DIRECTIONS –
A. Revise the article on Real Madrid's Champions League draw from "Evidently, it's the" up to and including "combo—the perfect bundle.", changing "Los Blancos" to "Real Madrid".
B. Please carry the article on Real Madrid's Champions League draw forward, starting right after its final sentence.

QUOTED PASSAGE –

********************

Of course, what drives such an attitude is the potential for failure and not progressing to the competition's knockout rounds. But at the same time it also contradicts the entire reason for being there in the first place: You're in the Champions League to play against the best. The glamour ties are to be savoured, their dates put in the calendar in anticipation. Yet still the negativity toward them persists.
"Real Madrid luck out in Champions League draw," proclaimed Marca in the Spanish capital on Thursday, appearing to view a pair of group-stage meetings with Paris Saint-Germain as a problem. Admittedly, the interpretation of the phrase "luck out" is completely the opposite in American English as it is in British English, so the Spaniards' use of it could be interpreted in two ways.
Regardless, earlier in the day, AS editor Alfredo Relano had bemoaned "the curious sight of Madrid in pot two...," seemingly fearing a group with a fellow heavyweight after UEFA's changes to its seeding of clubs that saw Real slip out of pot one. After the draw had taken place, Marca also ran headlines to the tune of: "No tall orders for Atletico," "Lucky break for Valencia," and "Every one a tough cookie for Sevilla."
Evidently, it's the easy draw that's craved, despite the craving being so baffling, so flawed.
#CHAMP13NS 🇺🇸🇬🇧 @ realmadriden🏆 UEFA Champions League 👥 Group A #UCLdraw #RMUCL #HalaMadrid http://t.co/X8WUPJLUvg
Drawn in Group A with PSG, Malmo and Shakhtar Donetsk, Real Madrid find themselves in a group that's very winnable, but it's also one that's enticing for the presence of the French giants. In the space of two weeks, Los Blancos will twice battle with the Parisians in clashes that will almost certainly decide the group's winner, given that it's a quartet that, like most of them in the competition, is extremely top-heavy.
That pair of meetings are also ones for fans to count down to, the first one in Paris a magnificent opportunity for Madrilenian's to follow their team while concurrently visiting an iconic city. It's the whole football-and-short-getaway combo—the perfect bundle.
But that's for the fans; what about for the team? Well, frankly, being drawn with PSG isexactly what Real Madrid need.
When you dispassionately reflect on the club's dominance between mid-September and Christmas last season, a run that featured 22 consecutive victories and more records broken than a stint in a Sydney Olympic pool, one thing immediately strikes you: a lack of genuine tests.
Aside from the Clasico at home on October 25, Real Madrid's victories in that period came against Basel (twice), Deportivo La Coruna, Elche, Villarreal, Ludogorets (twice), Athletic Club, Levante, Liverpool (twice), Cornella (twice), Granada, Rayo Vallecano, Eibar, Malaga, Celta Vigo, Almeria, Cruz Azul and San Lorenzo.

********************

GIVEN MATERIAL –
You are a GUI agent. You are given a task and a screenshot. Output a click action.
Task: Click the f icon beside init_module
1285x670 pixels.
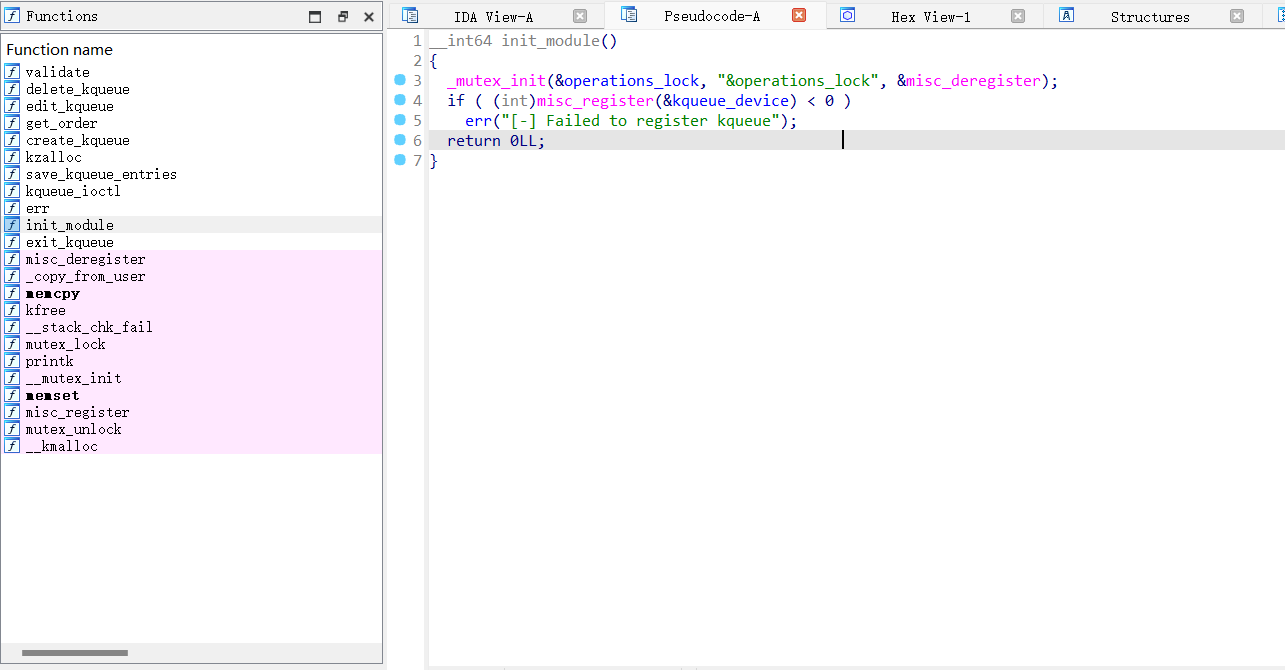(11, 224)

********************

REPLIES –
A.
Evidently, it's the easy draw that's craved, despite the craving being so baffling, so flawed.
#CHAMP13NS 🇺🇸🇬🇧 @ realmadriden🏆 UEFA Champions League 👥 Group A #UCLdraw #RMUCL #HalaMadrid http://t.co/X8WUPJLUvg
Drawn in Group A with PSG, Malmo and Shakhtar Donetsk, Real Madrid find themselves in a group that's very winnable, but it's also one that's enticing for the presence of the French giants. In the space of two weeks, Real Madrid will twice battle with the Parisians in clashes that will almost certainly decide the group's winner, given that it's a quartet that, like most of them in the competition, is extremely top-heavy.
That pair of meetings are also ones for fans to count down to, the first one in Paris a magnificent opportunity for Madrilenian's to follow their team while concurrently visiting an iconic city. It's the whole football-and-short-getaway combo—the perfect bundle.

B.
Gabriel Pecot/Associated Press
Thus, Real's emphatic form in that period clouded the fact that, in almost four months, they faced only one opponent that would be considered an equal—only one outfit capable of actually challenging them.
It's not unreasonable to suggest, then, that Carlo Ancelotti's men got too comfortable, their raw talent enough, their weaknesses never revealed. Ultimately, the whole period was deceiving, Real's attack-heavy and defensively light XI—a system inherently unbalanced—gaining a false sense of superiority, of control.
Their weak Champions League group was actually a hindrance.
So, when the gentle run ended, when the likes of Valencia and Atletico Madrid became the opponents, the flawed fundamentals of Real's method were exposed, the latter hammering Los Blancos in the way Los Blancos had hammered others.
Compounding the problem was that, as injuries piled up, fatigue set in and the fixtures started coming thick and fast, Real didn't have the tools to reverse the decline. Back-ups had little form and even less confidence. The system's effectiveness relied on too few. And the time to mix it up, to devise alternatives and coping mechanisms, didn't exist, leaving Real without a reliable way to combat their equals.
Looking back, Real Madrid needed a PSG or a Bayern Munich or a Manchester City in their Champions League group. This time, they do, just as they did in their 2013-14 title-winning campaign, when they battled Juventus twice in Group B.
After Thursday's draw, they've got that. Manager Rafa Benitez will be pleased, too.
Daniel Ochoa de Olza/Associated Press
Think about it: If Real Madrid had drawn three European minnows, anything other than six group-stage thrashings would have been viewed as a failure for Benitez, piling pressure on the manager's attacking philosophy that's already (prematurely) being criticised in Madrid.
Instead, though, clashes with PSG will give Benitez's Madrid an early measuring stick, the second meeting with the French champions immediately followed by a trip to Sevilla and the season's first Clasico.
What Benitez has, therefore, is an opportunity to flip the script. In such a stretch, his team doesn't need to bulldoze all before it; instead, clean sheets, narrow victories and systematically sound performances will constitute success after last season's failures in such areas. This means the new boss has the chance to instil a method, a mentality, within his side that could prove beneficial in the season's closing stretch.
In short, he has a window in which his Real Madrid can grow accustomed to repelling heavyweights rather than accustomed to flattening flyweights.
It's exactly what Real Madrid need. The glamour ties are there to be embraced.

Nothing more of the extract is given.